Bellevue State Park: A 328 acre park in the suburbs of Wilmington named for the former mansion of William du Pont, Jr., Bellevue Hall, which is located on this historic estate.

Brandywine Creek State Park: A 933 acre state park three miles north of Wilmington. It is a popular area for birders and nature enthusiasts, with the state’s first two nature preserves located within its boundaries.

Cape Henlopen State Park: A 5,193 acre state park on Cape Henlopen in Lewes, Delaware. The beach there was one of the first public lands established here in 1682.

Delaware Seashore State Park: A 2,825 acre park bounded by the Atlantic Ocean to the east and on the west by Rehoboth Bay and Indian River Bay. It is located near Dewey Beach and is one of the state’s most popular attractions, with millions of visitors to the area.

Fenwick Island State Park: A three-mile stretch of barrier island between Bethany Beach to the north and Fenwick Island/Ocean City to the south.

Fort Delaware State Park: A 288 acre park on Pea Patch Island in New Castle County. The original fortress was built in 1815, and the last fort was built just before the civil war. It is also home to the largest migratory bird rookery north of Florida.

Fort DuPont State Park: This park in Delaware City was used as a military base from the Civil War through World War II. It was named in honor of Rear Admiral Samuel Francis DuPont, who fought in the Mexican-American War and the American Civil War.

Fox Point State Park: A 108 acre park along the Delaware River in New Castle County. It was open in 1995 following the rehabilitation of a former hazardous waste site. This is the northern terminus of the Coastal Heritage Greenway and the eastern terminus of the Northern Delaware Greenway.

Holts Landing State Park: A 203 acre park with 2,000 feet of shoreline along the south coast of Indian River Bay. The land was owned by the Holt family before it was sold to the state of Delaware in 1957.

Killens Pond State Park: This park south of Felton in Kent County surrounds a 66 acre millpond located along the Murderkill River. It is a popular place for boating, fishing and camping.

Lums Pond State Park: A 1,790 acre park near Bear, Delaware that surrounds Lums Pond, a large freshwater impoundment built by the Chesapeake and Delaware Canal on St. Georges Creek to fill the locks in the canal.
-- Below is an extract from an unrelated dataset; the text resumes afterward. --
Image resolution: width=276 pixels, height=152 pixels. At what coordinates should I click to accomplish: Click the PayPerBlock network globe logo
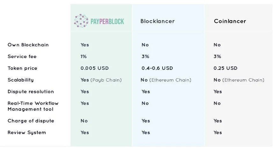(x=81, y=21)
Popular activities include boating, fishing, hiking and camping.

Trap Pond State Park: A 3,653 acre park near Laurel that protects one of the largest surviving segments of an extensive wetland in southwestern Sussex County. The pond was created in the late 1700s to power a sawmill in the area. It became one of Delaware’s first state parks in 1951.

White Clay Creek State Park: A 3,300 acre park along White Clay Creek in New Castle County near Newark, Delaware. It is operated jointly with Pennsylvania’s White Clay Creek Preserve. One of the most popular activities in the park is hiking on the 37 miles of trails.

Wilmington State Park: A 365 acre park composed of four smaller units mostly located along Brandywine Creek. They include Brandywine Park, Rockford Park, H. Fletcher Brown Park and the Hobbs Tract. The state park was created in 1998; the oldest segment dates back to 1886.